_What is needed:_ Rename "Instruction" to "Task" in the listing lines starting with the line with "Where should I click to: Select the 30d" and going on through the line with "[x=968, y=536]", keeping all else unchanged, and return only those lines.

Data items:
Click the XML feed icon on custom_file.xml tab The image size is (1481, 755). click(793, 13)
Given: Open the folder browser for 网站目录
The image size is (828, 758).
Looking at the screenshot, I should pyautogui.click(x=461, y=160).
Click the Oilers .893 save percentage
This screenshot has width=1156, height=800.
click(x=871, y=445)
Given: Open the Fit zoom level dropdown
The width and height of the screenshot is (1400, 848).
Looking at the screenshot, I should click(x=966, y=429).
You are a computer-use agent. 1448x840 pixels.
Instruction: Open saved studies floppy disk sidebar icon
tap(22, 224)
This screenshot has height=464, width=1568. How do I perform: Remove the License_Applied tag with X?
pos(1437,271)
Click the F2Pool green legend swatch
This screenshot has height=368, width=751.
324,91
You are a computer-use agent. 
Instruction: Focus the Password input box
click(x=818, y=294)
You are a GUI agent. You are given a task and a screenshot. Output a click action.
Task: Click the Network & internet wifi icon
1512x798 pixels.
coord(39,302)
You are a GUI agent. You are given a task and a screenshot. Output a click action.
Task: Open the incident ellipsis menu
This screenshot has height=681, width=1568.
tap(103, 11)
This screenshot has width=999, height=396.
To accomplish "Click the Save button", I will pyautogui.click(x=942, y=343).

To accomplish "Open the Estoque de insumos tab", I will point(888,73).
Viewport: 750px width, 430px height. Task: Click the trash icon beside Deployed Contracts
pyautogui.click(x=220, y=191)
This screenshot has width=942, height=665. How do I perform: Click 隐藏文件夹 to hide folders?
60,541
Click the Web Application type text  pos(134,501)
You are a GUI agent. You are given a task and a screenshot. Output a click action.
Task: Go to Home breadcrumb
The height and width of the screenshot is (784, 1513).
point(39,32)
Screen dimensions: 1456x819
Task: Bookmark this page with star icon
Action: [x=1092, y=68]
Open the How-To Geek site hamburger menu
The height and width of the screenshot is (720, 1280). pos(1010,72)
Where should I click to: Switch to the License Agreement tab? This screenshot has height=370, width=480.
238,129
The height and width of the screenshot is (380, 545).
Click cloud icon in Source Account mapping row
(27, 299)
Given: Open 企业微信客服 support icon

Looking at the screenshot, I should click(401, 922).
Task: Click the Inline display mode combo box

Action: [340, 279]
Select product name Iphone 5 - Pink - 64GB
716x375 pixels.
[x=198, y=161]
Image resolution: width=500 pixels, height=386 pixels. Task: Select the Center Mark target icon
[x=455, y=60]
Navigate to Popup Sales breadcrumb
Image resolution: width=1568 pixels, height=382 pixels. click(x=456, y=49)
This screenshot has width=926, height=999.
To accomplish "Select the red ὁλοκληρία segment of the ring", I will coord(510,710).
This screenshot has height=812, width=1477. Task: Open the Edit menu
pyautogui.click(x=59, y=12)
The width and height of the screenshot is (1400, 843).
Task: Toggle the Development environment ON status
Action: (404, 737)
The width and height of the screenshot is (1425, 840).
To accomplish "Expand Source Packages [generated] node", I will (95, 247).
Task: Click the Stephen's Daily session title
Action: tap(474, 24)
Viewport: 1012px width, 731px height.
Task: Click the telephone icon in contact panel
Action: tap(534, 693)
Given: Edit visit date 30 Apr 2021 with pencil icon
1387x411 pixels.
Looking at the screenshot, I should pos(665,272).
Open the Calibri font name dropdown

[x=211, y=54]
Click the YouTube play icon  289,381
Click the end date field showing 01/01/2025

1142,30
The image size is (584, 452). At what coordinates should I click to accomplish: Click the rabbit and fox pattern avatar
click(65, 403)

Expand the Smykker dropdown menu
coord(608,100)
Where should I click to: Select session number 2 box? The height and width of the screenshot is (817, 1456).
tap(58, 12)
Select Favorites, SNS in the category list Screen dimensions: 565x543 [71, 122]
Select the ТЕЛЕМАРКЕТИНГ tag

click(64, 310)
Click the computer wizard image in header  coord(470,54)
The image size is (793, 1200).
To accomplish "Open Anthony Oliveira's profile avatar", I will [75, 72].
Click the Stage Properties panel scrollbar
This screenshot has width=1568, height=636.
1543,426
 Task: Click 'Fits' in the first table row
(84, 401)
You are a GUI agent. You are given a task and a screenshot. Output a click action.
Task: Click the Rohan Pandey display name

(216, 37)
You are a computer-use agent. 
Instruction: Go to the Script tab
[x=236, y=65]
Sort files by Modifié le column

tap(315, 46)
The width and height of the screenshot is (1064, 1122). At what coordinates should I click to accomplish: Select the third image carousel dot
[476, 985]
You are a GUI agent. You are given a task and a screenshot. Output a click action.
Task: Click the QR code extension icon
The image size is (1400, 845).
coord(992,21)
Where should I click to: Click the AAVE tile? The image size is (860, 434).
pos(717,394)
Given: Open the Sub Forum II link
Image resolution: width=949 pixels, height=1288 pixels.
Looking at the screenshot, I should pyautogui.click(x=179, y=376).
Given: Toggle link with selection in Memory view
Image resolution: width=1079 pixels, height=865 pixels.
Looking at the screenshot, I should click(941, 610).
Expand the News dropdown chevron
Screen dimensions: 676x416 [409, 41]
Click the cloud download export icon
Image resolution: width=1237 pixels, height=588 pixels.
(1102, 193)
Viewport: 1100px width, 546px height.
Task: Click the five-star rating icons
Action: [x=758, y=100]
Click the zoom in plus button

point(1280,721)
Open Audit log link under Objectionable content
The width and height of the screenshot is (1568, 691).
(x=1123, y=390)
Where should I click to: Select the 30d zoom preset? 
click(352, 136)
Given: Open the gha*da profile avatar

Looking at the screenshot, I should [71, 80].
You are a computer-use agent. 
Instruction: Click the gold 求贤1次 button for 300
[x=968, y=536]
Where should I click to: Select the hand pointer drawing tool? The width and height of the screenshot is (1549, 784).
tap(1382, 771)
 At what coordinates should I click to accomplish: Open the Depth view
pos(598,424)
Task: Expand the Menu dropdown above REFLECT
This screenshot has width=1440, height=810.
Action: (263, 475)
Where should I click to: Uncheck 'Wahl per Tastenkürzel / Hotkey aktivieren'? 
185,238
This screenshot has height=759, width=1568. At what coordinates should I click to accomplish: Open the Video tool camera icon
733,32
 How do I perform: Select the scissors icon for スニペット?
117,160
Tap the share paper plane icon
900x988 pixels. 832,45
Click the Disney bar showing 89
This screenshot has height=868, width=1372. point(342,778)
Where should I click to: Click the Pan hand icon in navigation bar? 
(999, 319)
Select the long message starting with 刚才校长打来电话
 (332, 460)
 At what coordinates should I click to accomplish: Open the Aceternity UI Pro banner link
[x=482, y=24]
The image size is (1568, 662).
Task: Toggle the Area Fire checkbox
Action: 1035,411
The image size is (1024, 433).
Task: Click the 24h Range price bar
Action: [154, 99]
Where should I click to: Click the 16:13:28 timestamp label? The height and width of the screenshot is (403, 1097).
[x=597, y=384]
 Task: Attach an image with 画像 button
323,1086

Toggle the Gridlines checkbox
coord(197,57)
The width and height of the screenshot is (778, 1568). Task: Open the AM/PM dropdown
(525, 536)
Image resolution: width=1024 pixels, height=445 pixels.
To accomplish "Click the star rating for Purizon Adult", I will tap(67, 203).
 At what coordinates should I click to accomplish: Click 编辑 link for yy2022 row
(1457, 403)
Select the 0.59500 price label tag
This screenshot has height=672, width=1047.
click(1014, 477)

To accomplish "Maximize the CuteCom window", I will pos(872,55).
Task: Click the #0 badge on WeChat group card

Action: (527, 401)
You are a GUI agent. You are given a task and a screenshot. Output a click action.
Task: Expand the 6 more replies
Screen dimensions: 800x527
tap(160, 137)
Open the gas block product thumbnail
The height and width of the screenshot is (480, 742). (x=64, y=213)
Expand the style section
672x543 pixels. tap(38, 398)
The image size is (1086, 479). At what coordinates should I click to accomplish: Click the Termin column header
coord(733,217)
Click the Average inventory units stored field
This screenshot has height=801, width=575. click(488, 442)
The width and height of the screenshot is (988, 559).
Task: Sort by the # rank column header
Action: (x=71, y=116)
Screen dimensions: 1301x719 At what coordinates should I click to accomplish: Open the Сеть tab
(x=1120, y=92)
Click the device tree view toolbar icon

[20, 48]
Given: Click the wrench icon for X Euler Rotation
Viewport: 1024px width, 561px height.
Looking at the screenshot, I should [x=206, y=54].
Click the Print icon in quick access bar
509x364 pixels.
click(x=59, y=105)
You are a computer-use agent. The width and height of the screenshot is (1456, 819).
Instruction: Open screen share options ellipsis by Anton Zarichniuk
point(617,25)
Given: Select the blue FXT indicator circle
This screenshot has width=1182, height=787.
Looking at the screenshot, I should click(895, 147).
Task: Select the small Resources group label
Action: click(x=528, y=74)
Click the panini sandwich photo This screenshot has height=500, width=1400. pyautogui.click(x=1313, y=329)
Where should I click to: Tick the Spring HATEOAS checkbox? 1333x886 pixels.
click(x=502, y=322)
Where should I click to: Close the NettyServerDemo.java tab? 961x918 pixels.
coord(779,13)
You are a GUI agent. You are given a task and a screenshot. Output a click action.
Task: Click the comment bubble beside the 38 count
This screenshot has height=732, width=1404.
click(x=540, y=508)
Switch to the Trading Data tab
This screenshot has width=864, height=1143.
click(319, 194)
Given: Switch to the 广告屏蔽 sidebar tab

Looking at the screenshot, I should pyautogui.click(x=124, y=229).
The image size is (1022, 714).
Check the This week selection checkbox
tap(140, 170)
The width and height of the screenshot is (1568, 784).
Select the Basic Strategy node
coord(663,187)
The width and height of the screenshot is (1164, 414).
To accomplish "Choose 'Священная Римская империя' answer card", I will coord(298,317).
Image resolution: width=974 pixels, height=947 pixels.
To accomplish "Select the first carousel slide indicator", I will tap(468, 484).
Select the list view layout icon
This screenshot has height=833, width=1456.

_Written reply:_
Where should I click to: Select the 30d zoom preset? 
click(352, 136)
Given: Open the gha*da profile avatar

Looking at the screenshot, I should [71, 80].
You are a computer-use agent. 
Task: Click the gold 求贤1次 button for 300
[x=968, y=536]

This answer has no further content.